- [What is expected]:
Would you retype the lines from the one that holds "You are a GUI" to the final line of the entries below, both ends included and exactly as written, but without pictures?

Stored data
+---+

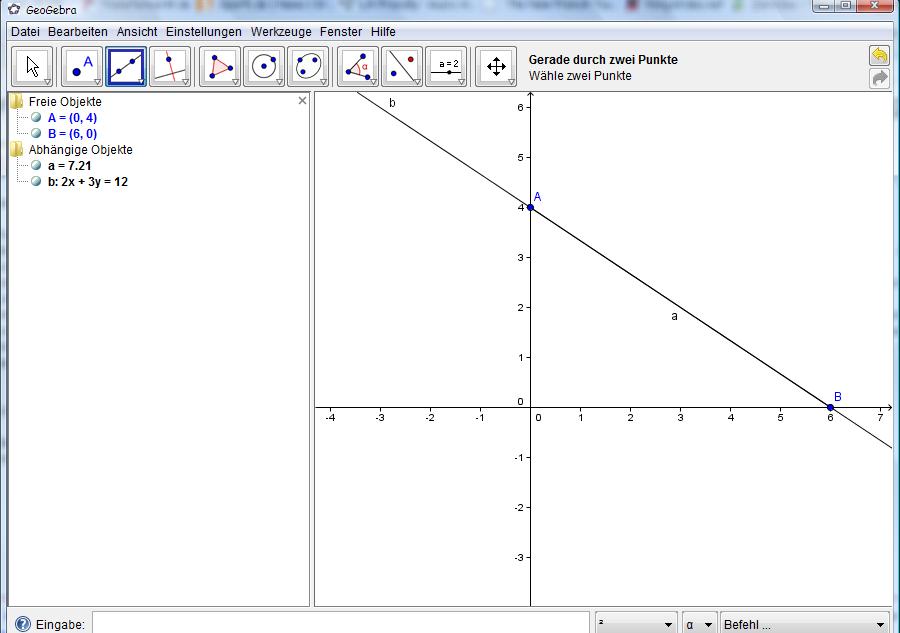This screenshot has width=900, height=633.
Task: Select the Polygon tool
Action: (x=220, y=67)
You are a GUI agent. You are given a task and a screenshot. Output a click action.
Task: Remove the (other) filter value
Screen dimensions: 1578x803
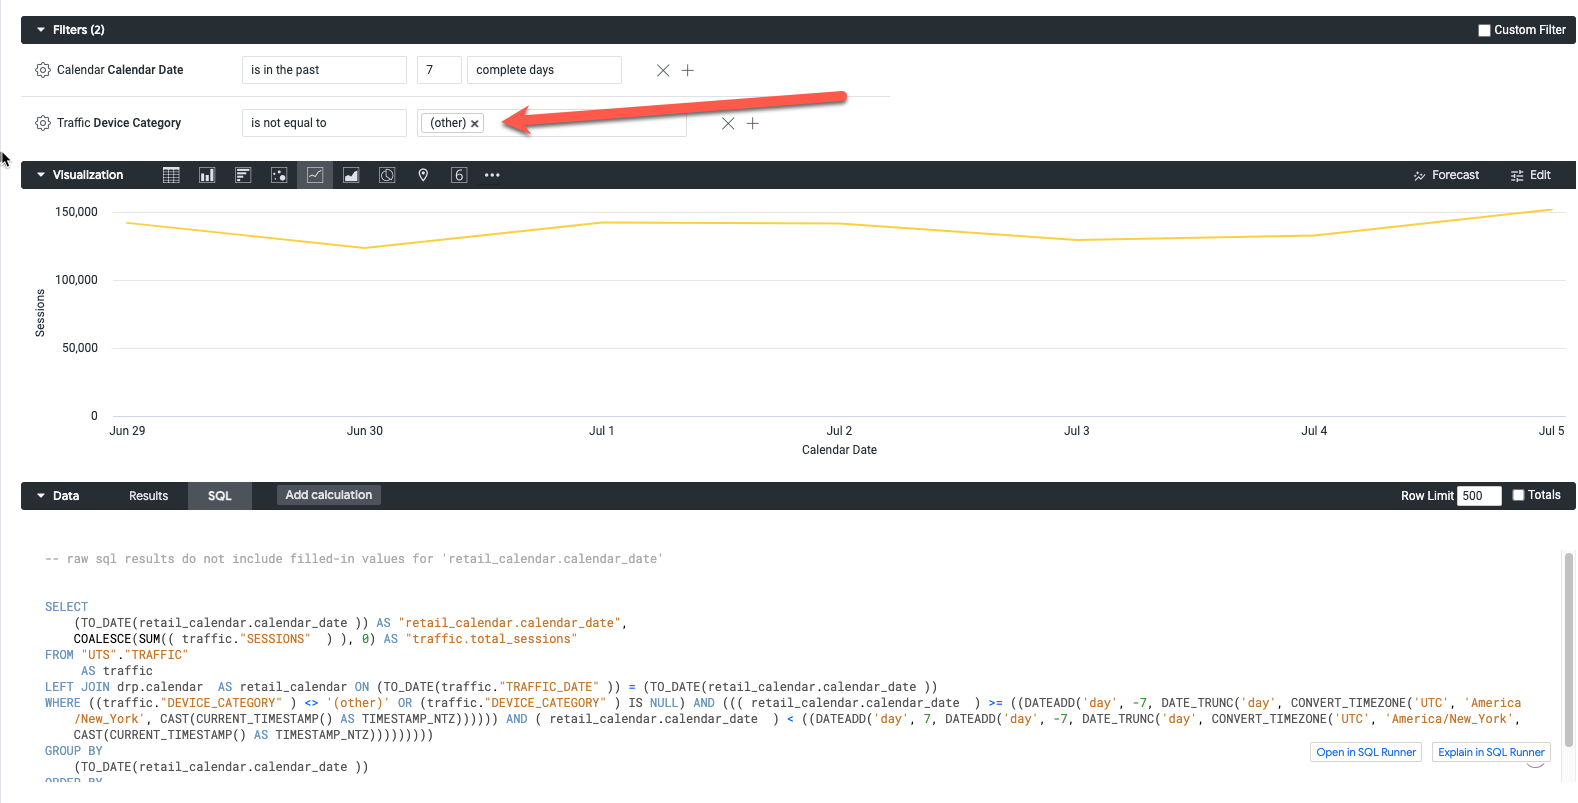click(475, 124)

+---+

- [Your response]:
You are a GUI agent. You are given a task and a screenshot. Output a click action.
Task: Remove the (other) filter value
Screen dimensions: 1578x803
click(475, 124)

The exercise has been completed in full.